É costume ouvir-se dizer - muitas vezes com a intenção de desabonar os tempos complexos em que vivemos hoje - "ainda sou do tempo em que...". E é um rol de virtudes que de desenrolam aos nossos ouvidos, teimando em nos transportar a tempos em que valeu a pena existir, e fazendo-nos duvidar a maior parte das vezes, tanto da historieta como da existencia de tempos assim, diferentes, como se o nosso tempo estivesse inquinado de milhentas maleitas, e as nossas gentes se tivessem transformado, sem que houvesse explicação plausível para tais realidades, num amontoado de pessoas, esquecidas de princípios, de comportamentos, de virtudes e de honra.

Em todos os tempos, tenho cá para mim, existiram pessoas de bem assim como gente sem escrúpulos, comportamentos dignos e outros menos recomendados, coisas e loisas, altas e baixas, de monta e sem qualquer importancia. Só o tempo foi seguindo o seu curso e com ele, resultado da evolução da ciência e da técnica, e de pensamentos e ideias novas, de utopias que deixaram lugar a novas realidades, se foram assinalando novidades, nas rotinas, nos modos de fazer e de estar, no relacionamneto entre todos.

Os problemas antigos foram entretanto esquecidos com o renascer de novas temáticas, e com as preocupações dos nossos dias, parece agora ter inexistido, o que outrora também teve registo e foi relevante.

Naturalmente que fora de época, parece adquirir muito maior dimensão, o que cria actualmente tensão, embaraço, dúvidas, e parece mais preocupante, a quem não entende, a quem não se interliga naturalmente com as novas problemáticas, a quem parece ainda viver num outro cosmos, que foi um passado vivido, mais ou menos aceite e compreendido, e que já faz parte de nós.

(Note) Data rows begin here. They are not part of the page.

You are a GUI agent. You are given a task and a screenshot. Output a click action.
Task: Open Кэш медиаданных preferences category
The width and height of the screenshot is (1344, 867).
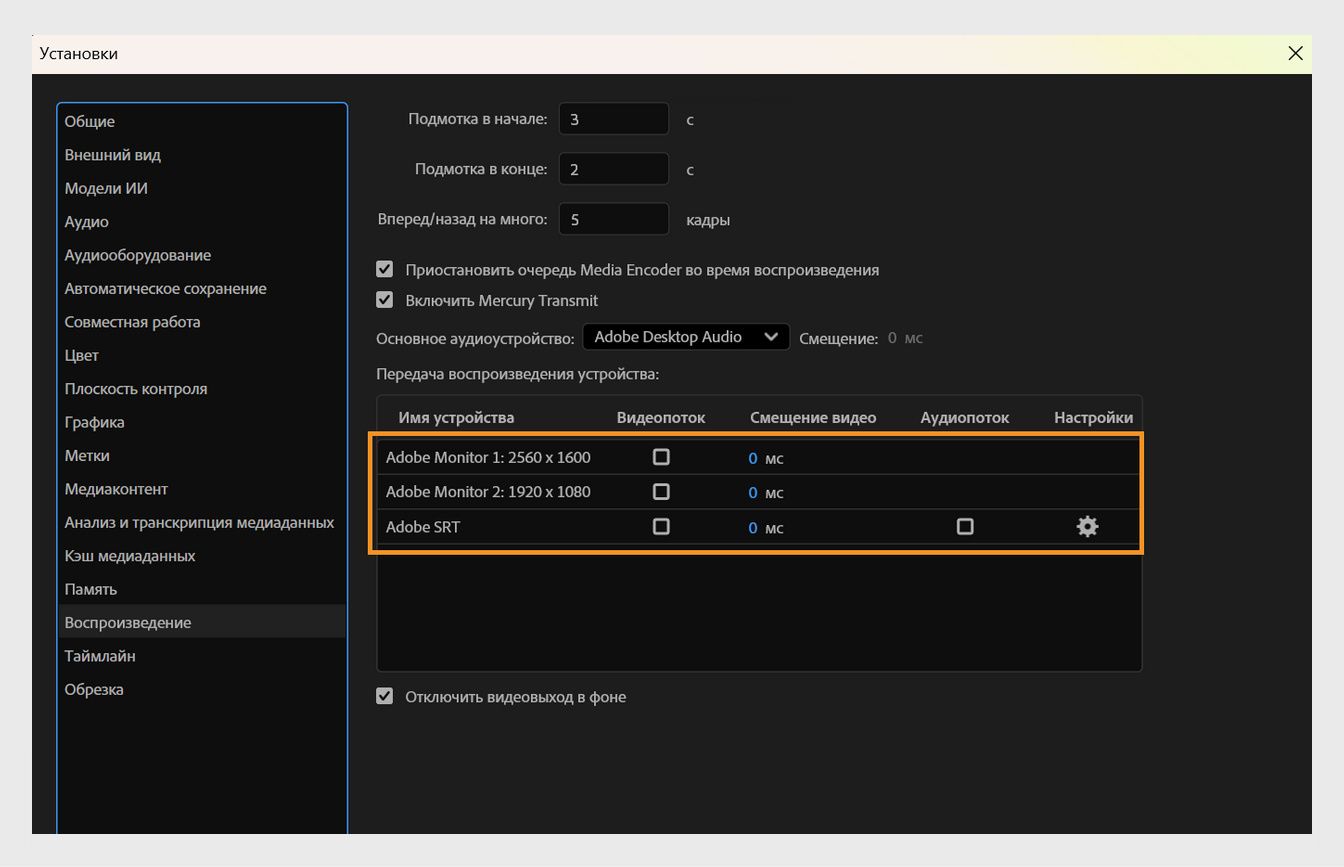(x=130, y=555)
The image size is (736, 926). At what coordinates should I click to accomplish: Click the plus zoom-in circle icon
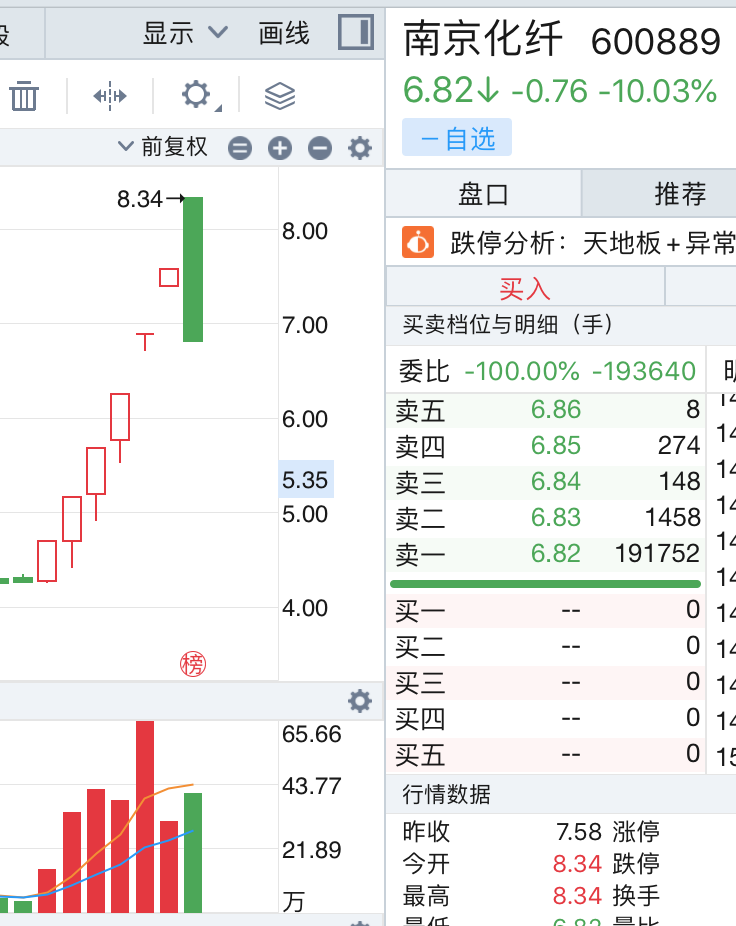pyautogui.click(x=280, y=149)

Eu também já vivi em outros tempos, onde não existia computador, não se imaginava a internet, e onde a maior parte dos aparelhos que hoje possuímos nas nossas casas, não tinham sequer tinham sido sonhados. A tecnologia foi aparecendo a meu lado, enquanto crescia, fazendo-me calcular que o mundo era uma esfera que nunca parava, e que os homens, que entretanto tinham chegado à lua, era criadores ilimitados, seres imaginativos, inteligentes, e que de passo em passo, rasgavam manuais de regras e saberes, criando novas coisas e mundos novos.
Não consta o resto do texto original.